Figure 7. The structure and interactions of the FMDV 3D active site in two different complexes.

(A) 3D(SSI)-RNA template/primer and (B) 3D(wild type)-RNA-ribavirin-triphosphate (RTP) (PDB: 2E9R). The polymerase residues in the active site are shown in grey with the loop β9-α11 highlighted in green. The first base pairs of the template/primer RNA are shown in yellow with the incoming RTP molecule in orange (in B). When the RTP molecule is located at the active site of the wild type 3D, the β9-α11 loop changes its conformation to accommodate the nucleoside analogue into the cavity, and the ribavirin pseudo-base appears hydrogen bonded to residues S298 and G299 within the loop. The side chains of residues Asp245 of motif A and Asn307 of motif B have also changed their rotamer conformations to facilitate the interactions with the ribose moiety of the mutagenic nucleotide. Substitution M296I seems to prevent the mentioned conformational changes in the loop β9-α11 as well as the side chain rearrangements in residues Asp245 and Asn307 required to interact with ribavirin.

Figure 8. Structure and interactions in the template channel of the FMDV 3D polymerase.

(A) the 3D(SSI)RNA mutant complex and (B) the 3DWt-RNA complex (PDB 1WNE). The molecular surface of the polymerase is shown in grey with the acidic residues of the active site in red and the RNA depicted as a ribbon in yellow. Only the 5′ overhang moiety and the first base pair in the active site is shown for clarity. Residues of the β2-α2 loop (containing S44), the amino acid interacting with β2-α2 loop and, those contacting the RNA template are shown as sticks in atom type colour.

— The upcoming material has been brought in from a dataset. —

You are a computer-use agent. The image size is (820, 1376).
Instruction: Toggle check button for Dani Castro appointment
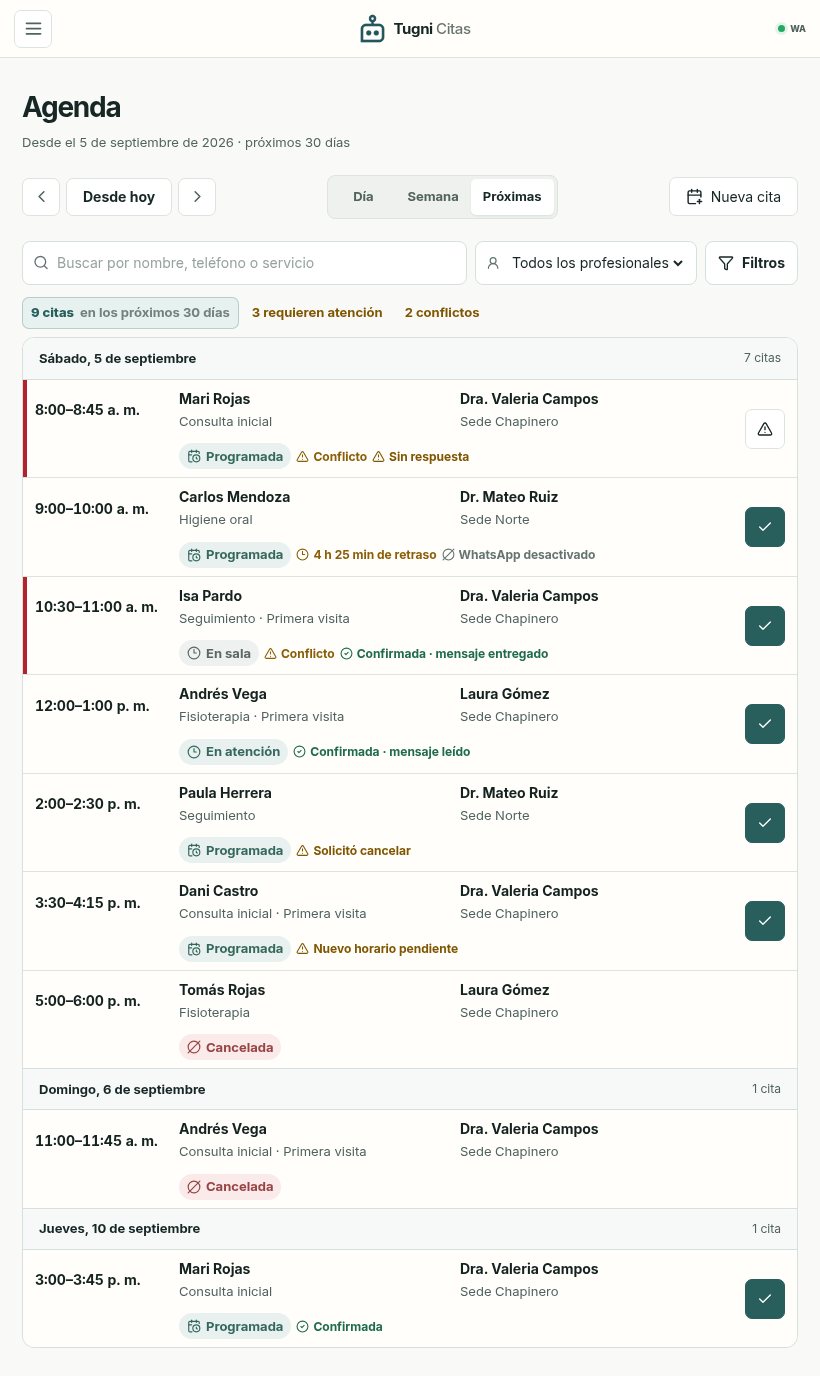(x=765, y=921)
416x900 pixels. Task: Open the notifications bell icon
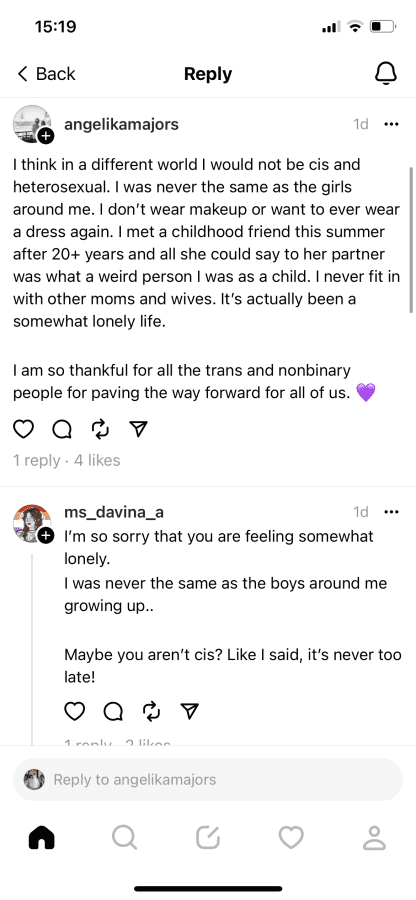(x=386, y=73)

The left side insets in A and B show close-ups of the interactions involving the loop β2-α2 (top) and template nucleotides A3 and U4 (bottom).

Figure 9. Ribbon diagram of the structure of FMDV 3D polymerase, SSI mutant, in complex with the RNA template-primer.

The polymerase is depicted in blue and the RNA in yellow. The substituted amino acids, S44, S169 and I296, are shown as red balls and explicitly labelled.